I have been expecting the death of my family’s dog, Littles, for years, now. I’m home at my parents’ house for vacation, and I am once more considering her demise. She’s the first and only dog my family has had. She’s a Lab-Rottweiler mix, and when she looks at me with her deep brown eyes, I think she sees me as a bad person. I…
Don’t give food.
Sometimes here, sometimes gone. Confusing.
Took her on that really hard walk that one time. Did not bring treats.
She’s 14 years old, and one night wandered into the room where Mitch and I were sleeping. She never sleeps in there and I think she was lost.
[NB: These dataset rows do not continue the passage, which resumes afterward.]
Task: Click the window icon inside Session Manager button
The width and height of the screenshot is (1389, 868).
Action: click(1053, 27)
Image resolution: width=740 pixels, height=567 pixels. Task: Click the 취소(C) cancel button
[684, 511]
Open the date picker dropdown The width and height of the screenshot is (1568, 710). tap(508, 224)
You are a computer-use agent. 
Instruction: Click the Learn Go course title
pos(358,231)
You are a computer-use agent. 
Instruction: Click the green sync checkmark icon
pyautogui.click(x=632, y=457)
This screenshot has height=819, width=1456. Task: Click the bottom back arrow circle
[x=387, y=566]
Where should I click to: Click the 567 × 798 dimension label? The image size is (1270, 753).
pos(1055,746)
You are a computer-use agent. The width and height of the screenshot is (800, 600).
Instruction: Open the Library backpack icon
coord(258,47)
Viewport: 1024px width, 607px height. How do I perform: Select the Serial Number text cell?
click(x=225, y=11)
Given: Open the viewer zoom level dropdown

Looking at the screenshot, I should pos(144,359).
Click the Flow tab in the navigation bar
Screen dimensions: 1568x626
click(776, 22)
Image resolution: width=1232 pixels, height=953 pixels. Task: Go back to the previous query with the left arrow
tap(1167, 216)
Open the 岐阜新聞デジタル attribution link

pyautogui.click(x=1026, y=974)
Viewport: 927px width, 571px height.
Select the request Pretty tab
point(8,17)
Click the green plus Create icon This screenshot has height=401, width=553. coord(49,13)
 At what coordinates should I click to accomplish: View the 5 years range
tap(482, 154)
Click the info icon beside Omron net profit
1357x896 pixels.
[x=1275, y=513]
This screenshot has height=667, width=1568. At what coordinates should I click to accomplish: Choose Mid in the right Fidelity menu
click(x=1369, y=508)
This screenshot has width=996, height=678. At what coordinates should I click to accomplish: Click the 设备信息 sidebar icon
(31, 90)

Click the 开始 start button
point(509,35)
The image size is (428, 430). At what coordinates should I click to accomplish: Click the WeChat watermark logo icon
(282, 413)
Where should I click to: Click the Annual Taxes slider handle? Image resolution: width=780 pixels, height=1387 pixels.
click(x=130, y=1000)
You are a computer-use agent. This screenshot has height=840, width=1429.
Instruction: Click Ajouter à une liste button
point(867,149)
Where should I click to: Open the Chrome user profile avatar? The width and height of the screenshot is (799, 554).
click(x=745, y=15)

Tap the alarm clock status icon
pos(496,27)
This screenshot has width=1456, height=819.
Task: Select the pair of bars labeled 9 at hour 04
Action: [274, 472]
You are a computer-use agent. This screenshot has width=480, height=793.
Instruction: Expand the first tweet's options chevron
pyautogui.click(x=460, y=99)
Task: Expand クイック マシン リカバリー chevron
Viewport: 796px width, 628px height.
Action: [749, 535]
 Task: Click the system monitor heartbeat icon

She lay down in the middle of the floor. Lying in bed with the lights off, Littles-the-aged sleeping on my floor making weird scooting, wheezing, scratching noises, I grew increasingly anxious. What if she dies, tonight, in here?
I turned on the lights and she looked at me, horror-stricken. Maybe she could sense my unease, and it worried her. Maybe she suddenly thought she was going to be stuck with me forever. I spoke soothingly to her, but she’s deaf. I tried to lure her out of the room, and she just looked confused. I brought her bed into the room so that she’d be less scared and realize that I have purpose as a human being. She didn’t move. Mitch told me to put it back.
I had thought that I had come to total terms with the fact that she’s old and going to die soon, in several years, or whenever. I had hugged and kissed her goodbye forever each time I left Colorado. I thought that took care of it. But I realized that if I woke up with her dead in my childhood room I would not be okay. I was frightened of the prospect of death so close to me and leaving actual remains, actual evidence beyond memories and an emotional connection. That kind of death feels so creepy and crazy and unreal.
She made it fine through the night, though. And now whenever she’s sleeping, I stare at her, making sure her body is still moving with breath.